## Extracted text
An example of stimulating active immunity is when the BCG vaccine (used as a test for tuberculosis) is injected in the patient– it prompts a strong, non-specific immune response. We are basically flooding the immune system with a foreign antigen, and it gears both to start producing antibody (humoral immunity) and to engulf the foreign antigen by“phagocytosis” (cell eating– cellular immunity). Fluids around the tumor can actually be dranken up by the process of“pinocytosis” (cell drinking). Thus, the immune system cells can literally gobble up the BCG antigen. The patient’s immune system will remember the BCG vaccine, and if it encounters it again will quickly make antibodies to it– thus it is nearly permanent, active immunity (it is “nearly permanent” since eventually the long lived T-memory cells will die off).
The BCG vaccine, used for bladder cancer, is non-specific, but other tumor vaccines are specific for their particular targets. A classic example of this is the “melanoma vaccine”, made up from the TILs of patients who have mounted a successful immune response to melanoma. If this vaccine is then injected into another patient, it can “teach” their immune system how to fight melanoma– this is stimulating active immunity against the melanoma itself. Theoretically, this treatment should have no significant side effects against any normal cell, just boost the immune response (as seen by the TILs around the tumor).
Adoptive Immunotherapy is used when NK cells or TILs are removed from the region of the tumor, and worked with in the laboratoy. They are given “mitogens” which cause them to divide (undergo “clonal expansion”) as well as lymphokines like interleuken-2 to activate them. Once they are plentiful and active, they are injected back into the patients tumor and/or bloodstream, where they will hunt down cancer cells and kill them. This is then using a combination of natural active immunity (the patient’s own response to the tumor) and passive immunity (artificially multiplying and implanting an immune response) to treat cancer.
The main drawback of all of the above therapies is that their effects tend to be temporary and non-curative if used alone.Cancer cells have a nascent genetic “intelligence” which allows them to overcome therapies which should theoretically decimate them . Of course, billions of cancer cells are killed by surgery, radiation, chemotherapy, hormonal therapy, and immunotherapy, but the problem lies with those few that remain, and are the strongest and best able to re-establish the tumor. We previously said that immune therapy is much more successful at killing small numbers of individual cancer cells than attacking large tumors. It is the principle therapy in killing “micrometastasis” of tumors prior to seeding the cancer to distant body areas. The current key to cure cancer is by using MULTI-MODALITY therapy, that is attacking the cancer from many different vantage points simultaneously, not allowing it time to develop resistance. A careful strategy of conventional therapy is required to help ensure that the immune system is not being too supressed to help cure the cancer. No single therapy today cures anything but the earliest cancer . Immunotherapy is crucial in a successful campaign, since it is the ONLY known therapy (within normal tissue tolerance) capable of annihilating the last, stongest, cancer cells.

[Stored records]
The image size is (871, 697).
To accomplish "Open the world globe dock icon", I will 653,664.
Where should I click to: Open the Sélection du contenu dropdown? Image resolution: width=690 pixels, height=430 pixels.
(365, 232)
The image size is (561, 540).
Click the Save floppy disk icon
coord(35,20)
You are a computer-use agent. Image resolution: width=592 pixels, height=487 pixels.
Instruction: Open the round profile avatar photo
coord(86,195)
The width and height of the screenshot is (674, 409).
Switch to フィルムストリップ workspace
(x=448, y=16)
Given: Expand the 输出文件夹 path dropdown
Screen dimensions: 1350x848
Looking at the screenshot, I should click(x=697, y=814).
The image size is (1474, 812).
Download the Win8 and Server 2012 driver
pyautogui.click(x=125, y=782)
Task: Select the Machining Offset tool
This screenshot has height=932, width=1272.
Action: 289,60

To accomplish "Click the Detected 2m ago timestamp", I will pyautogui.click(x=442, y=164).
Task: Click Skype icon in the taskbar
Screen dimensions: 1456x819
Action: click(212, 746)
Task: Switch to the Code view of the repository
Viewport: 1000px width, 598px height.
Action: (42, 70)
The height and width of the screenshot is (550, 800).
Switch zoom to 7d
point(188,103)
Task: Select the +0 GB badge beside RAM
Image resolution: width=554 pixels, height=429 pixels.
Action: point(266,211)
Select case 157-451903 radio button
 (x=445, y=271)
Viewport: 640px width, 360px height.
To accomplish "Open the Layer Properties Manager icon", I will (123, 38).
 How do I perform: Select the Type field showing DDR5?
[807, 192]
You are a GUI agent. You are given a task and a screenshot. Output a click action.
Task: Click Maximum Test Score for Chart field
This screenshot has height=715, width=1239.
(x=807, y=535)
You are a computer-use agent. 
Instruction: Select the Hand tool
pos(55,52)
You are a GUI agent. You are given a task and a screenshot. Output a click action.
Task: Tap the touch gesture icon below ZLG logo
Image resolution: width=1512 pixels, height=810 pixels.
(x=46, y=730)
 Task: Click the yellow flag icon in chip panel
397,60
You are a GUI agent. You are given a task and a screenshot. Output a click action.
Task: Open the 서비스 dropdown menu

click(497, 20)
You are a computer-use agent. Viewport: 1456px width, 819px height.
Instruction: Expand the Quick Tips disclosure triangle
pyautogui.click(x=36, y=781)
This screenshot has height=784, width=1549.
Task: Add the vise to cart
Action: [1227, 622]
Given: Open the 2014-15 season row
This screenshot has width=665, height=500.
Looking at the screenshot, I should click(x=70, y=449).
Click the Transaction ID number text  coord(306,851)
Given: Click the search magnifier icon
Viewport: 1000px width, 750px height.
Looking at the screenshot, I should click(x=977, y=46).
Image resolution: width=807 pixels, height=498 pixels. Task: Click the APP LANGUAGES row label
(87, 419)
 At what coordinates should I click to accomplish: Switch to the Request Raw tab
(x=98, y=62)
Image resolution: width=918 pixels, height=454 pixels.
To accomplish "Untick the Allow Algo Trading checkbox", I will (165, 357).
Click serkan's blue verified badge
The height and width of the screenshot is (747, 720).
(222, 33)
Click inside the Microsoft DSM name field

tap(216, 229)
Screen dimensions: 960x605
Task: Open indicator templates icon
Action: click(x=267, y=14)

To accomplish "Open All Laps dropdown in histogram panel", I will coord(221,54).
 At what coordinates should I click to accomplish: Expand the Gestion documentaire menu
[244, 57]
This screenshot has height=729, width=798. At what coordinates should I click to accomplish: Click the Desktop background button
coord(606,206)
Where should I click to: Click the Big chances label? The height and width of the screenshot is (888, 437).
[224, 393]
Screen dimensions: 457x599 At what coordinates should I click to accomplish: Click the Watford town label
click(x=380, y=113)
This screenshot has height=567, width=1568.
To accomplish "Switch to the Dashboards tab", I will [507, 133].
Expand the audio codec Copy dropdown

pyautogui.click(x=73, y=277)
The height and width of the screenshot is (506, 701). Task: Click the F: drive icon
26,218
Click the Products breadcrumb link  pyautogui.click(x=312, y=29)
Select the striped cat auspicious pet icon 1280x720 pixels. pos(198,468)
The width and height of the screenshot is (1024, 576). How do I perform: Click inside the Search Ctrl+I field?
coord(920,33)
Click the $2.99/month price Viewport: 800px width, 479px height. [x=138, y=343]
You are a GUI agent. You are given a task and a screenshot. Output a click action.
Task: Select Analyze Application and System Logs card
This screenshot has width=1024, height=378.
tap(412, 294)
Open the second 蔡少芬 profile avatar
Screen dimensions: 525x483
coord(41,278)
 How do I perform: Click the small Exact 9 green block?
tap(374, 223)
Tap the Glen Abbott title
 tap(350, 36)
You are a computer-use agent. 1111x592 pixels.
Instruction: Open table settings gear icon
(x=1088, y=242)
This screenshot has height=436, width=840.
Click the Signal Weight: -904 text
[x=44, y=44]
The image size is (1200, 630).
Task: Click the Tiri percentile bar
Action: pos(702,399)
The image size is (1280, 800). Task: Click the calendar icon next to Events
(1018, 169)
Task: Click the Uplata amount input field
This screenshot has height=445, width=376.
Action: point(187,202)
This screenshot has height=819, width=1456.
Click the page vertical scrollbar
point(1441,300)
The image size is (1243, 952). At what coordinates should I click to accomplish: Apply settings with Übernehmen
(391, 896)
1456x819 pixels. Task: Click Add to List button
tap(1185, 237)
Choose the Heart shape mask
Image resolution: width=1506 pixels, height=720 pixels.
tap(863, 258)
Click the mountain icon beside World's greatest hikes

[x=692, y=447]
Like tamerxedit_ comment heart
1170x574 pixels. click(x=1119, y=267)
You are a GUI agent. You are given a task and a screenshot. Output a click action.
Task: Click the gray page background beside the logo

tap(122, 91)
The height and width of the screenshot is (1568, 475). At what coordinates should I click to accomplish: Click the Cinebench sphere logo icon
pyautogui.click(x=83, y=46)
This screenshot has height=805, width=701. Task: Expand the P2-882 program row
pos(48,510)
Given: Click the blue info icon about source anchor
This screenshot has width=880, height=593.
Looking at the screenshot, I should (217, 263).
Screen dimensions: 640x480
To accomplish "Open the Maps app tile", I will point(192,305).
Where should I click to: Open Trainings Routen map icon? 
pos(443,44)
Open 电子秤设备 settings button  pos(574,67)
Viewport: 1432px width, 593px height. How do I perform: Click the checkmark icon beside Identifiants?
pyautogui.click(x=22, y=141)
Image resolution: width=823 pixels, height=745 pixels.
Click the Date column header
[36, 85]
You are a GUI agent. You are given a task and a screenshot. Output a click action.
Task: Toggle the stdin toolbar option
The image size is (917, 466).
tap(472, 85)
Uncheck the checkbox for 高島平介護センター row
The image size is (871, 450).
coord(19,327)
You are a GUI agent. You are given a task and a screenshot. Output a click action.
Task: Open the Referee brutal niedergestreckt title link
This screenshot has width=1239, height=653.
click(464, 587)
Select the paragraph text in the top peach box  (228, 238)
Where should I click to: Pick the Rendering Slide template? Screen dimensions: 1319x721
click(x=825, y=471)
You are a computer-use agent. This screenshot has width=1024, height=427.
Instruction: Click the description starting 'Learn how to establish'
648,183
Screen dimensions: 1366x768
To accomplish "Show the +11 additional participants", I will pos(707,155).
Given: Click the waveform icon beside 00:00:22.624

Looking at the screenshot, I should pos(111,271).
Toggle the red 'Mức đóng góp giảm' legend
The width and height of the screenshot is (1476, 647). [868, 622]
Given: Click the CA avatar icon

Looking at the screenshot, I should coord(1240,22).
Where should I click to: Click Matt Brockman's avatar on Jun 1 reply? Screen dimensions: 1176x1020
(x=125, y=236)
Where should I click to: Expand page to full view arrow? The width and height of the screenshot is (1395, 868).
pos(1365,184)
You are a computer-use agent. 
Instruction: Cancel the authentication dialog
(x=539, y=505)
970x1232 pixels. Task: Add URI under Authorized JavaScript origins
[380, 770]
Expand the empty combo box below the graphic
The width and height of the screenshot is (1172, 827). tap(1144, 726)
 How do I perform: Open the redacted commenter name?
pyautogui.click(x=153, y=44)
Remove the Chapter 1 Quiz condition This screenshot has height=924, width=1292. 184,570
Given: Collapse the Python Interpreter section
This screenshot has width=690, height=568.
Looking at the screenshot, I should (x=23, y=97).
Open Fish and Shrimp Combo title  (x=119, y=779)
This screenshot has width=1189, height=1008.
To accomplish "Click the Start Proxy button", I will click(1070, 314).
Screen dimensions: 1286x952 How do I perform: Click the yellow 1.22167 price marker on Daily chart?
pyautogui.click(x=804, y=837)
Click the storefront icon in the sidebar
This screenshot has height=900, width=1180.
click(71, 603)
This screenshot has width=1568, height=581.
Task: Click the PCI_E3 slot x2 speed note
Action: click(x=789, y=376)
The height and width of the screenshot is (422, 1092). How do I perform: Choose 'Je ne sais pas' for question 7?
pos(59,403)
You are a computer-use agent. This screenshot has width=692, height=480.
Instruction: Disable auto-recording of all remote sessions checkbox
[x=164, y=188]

## What is being asked
From the cancer immunotherapy text, print the passage starting with "An example of" and going on through "will die off).". Rely only on the text about cancer immunotherapy, not on the material.

## Answer to this problem
An example of stimulating active immunity is when the BCG vaccine (used as a test for tuberculosis) is injected in the patient– it prompts a strong, non-specific immune response. We are basically flooding the immune system with a foreign antigen, and it gears both to start producing antibody (humoral immunity) and to engulf the foreign antigen by“phagocytosis” (cell eating– cellular immunity). Fluids around the tumor can actually be dranken up by the process of“pinocytosis” (cell drinking). Thus, the immune system cells can literally gobble up the BCG antigen. The patient’s immune system will remember the BCG vaccine, and if it encounters it again will quickly make antibodies to it– thus it is nearly permanent, active immunity (it is “nearly permanent” since eventually the long lived T-memory cells will die off).